Lise mezunlarımın girdiği YKS’de ortaya çıkan başarısızlıkları aile ve ilköğretimden başlatmak hiçte yanlış olmaz. Çocuğunu Anaokuluna, Ana sınıfına, İlkokula başlatacak aileler en iyi öğretmen ve en iyi okul arayışına girmiyorlar mı? Ancak biz anne ve babalar olarak aradığımız öğretmenlerin, ailemiz aradığımız okulun öğretici ve eğitici niteliklerine ne kadar sahip diye düşünüyorlar mı? Aile bireyleri yaşadığımız bilgi ve iletişim çağında öğretici ve eğitici olarak kendilerini geliştirememiş, çocuklarına öğretici ve öğretici olarak kendilerini kabul ettirememişlerse o zaman balık baştan kokmuyor mu? Eğitim başarısı ile tanınan Japonlar “Çocuklarımız yalnızca öğretmen ve idarecilere bırakılacak kadar değersiz değildir” diyorlar.
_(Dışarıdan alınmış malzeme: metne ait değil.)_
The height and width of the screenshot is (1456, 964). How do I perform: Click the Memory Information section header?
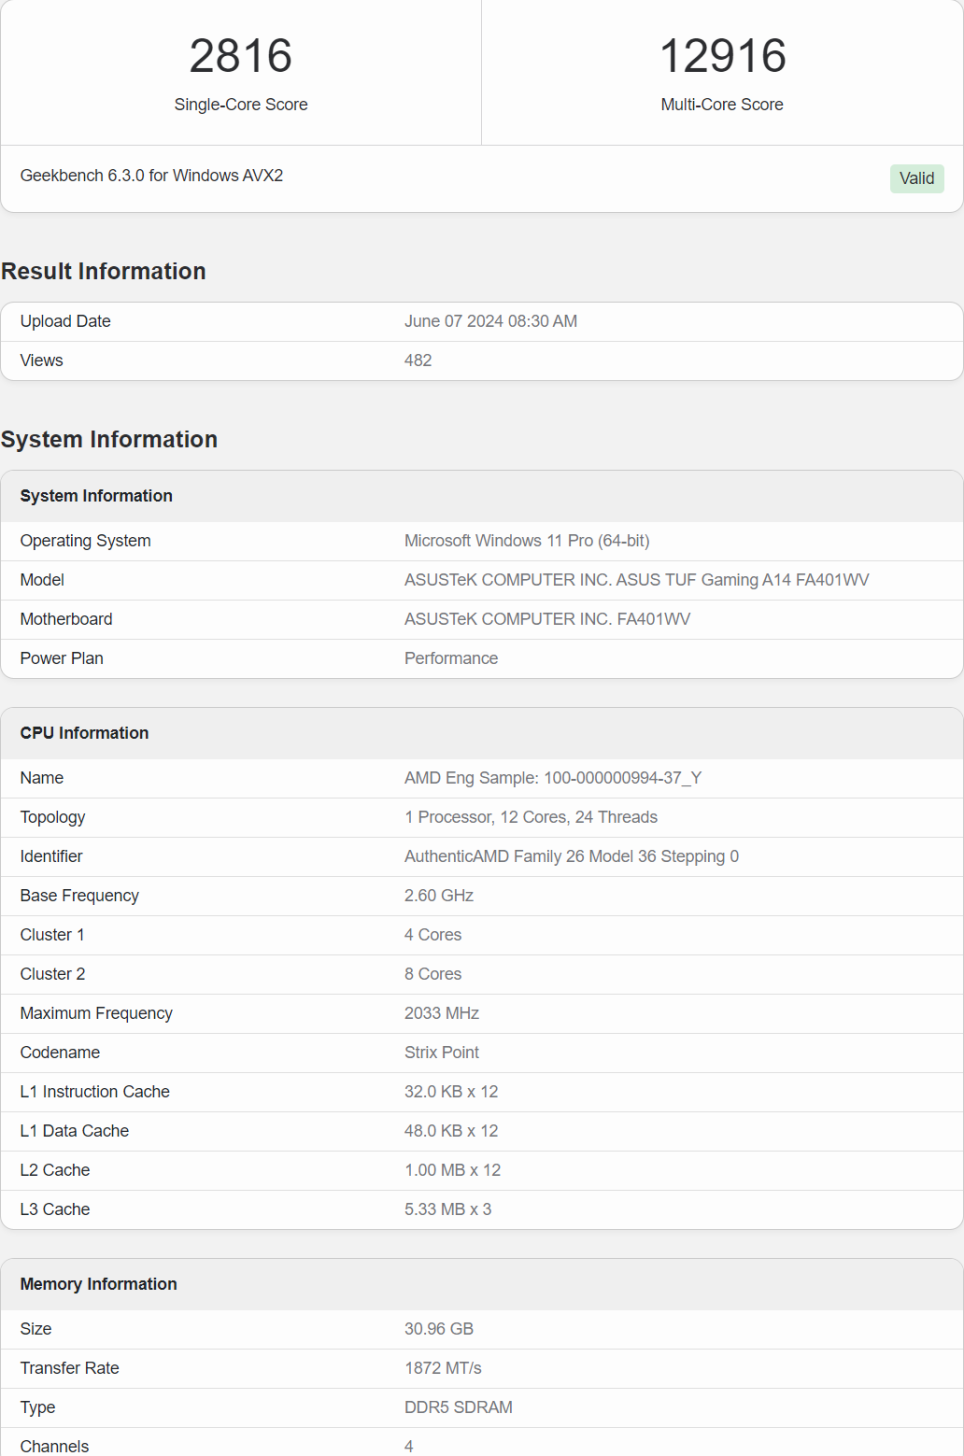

Bir ülkedeki öğrencilerin başarısı;topyekün milletin ve devletin eğitimdeki başarısıdır. Gelecek nesillerin yetişmesi için hepimize görevler düşüyor. Hiç kimse eğitim konusunda “bana ne” demek lüksüne sahip değildir. Toplumda işlenen suçlar, uyuşturucu, alkol ve sigara gibi kötü alışkanlıklar başta kalitesiz eğitimin sonucudur. Kaliteli eğitim mazi-hal-istikbal bütünlüğü ile bizi birleştirir, birimiz hepimiz, hepimiz birimiz anlayışı ile bizi birbirimize bağlar.
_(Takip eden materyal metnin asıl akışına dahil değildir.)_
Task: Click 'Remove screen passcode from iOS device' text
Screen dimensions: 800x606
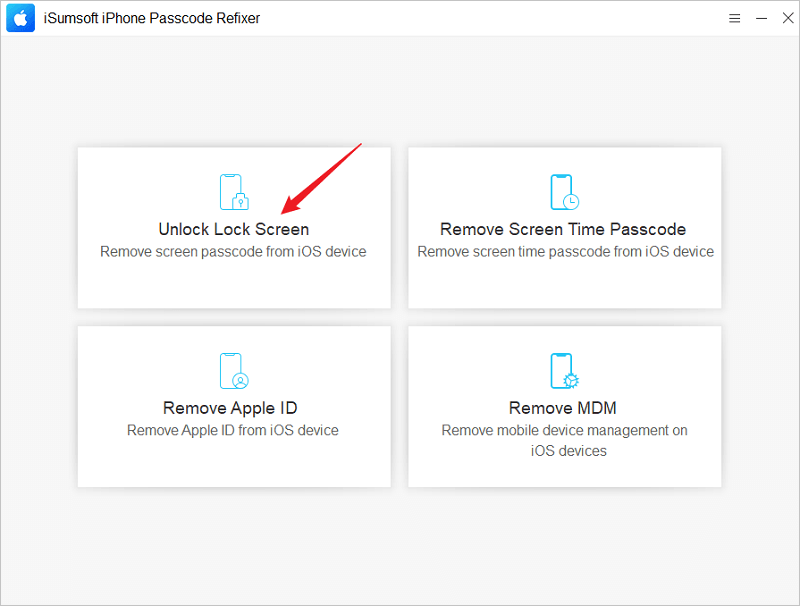Action: (x=233, y=251)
Türkiye her seviyede sınav ve puan sistemi değiştirmede dünya liderliğini hiçbir ülkeye bırakmıyor! Bu yılda değişen sınav ve puan sistemi ile öğrencilerimizin üniversite tercihlerinde kafa karışıklıkları devam ediyor. Öğrenciler aldıkları puanlarla tercihlerini eşleştirmeye çalışıyorlar. Hangi meslek, hangi şehir, hangi üniversite daha doğru tercih olacaktır? Soruları öğrenciler tarafından cevaplanmaya çalışılıyor. Bir meslekte başarılı olmanın şartları o mesleğe olan yeteneğimiz, sevgimiz ve o meslekte kazanacağımız donanımımız olduğu da unutulmamalıdır.Dünyadaki 500 başarılı üniversite içinde hiç bir devlet ve özel üniversitemizin olmadığı düşünülürse, gençlerimizim dünya ile boy ölçüşebilecek donanımı nasıl kazanacakları da muamma olarak karşımızda durmaktadır.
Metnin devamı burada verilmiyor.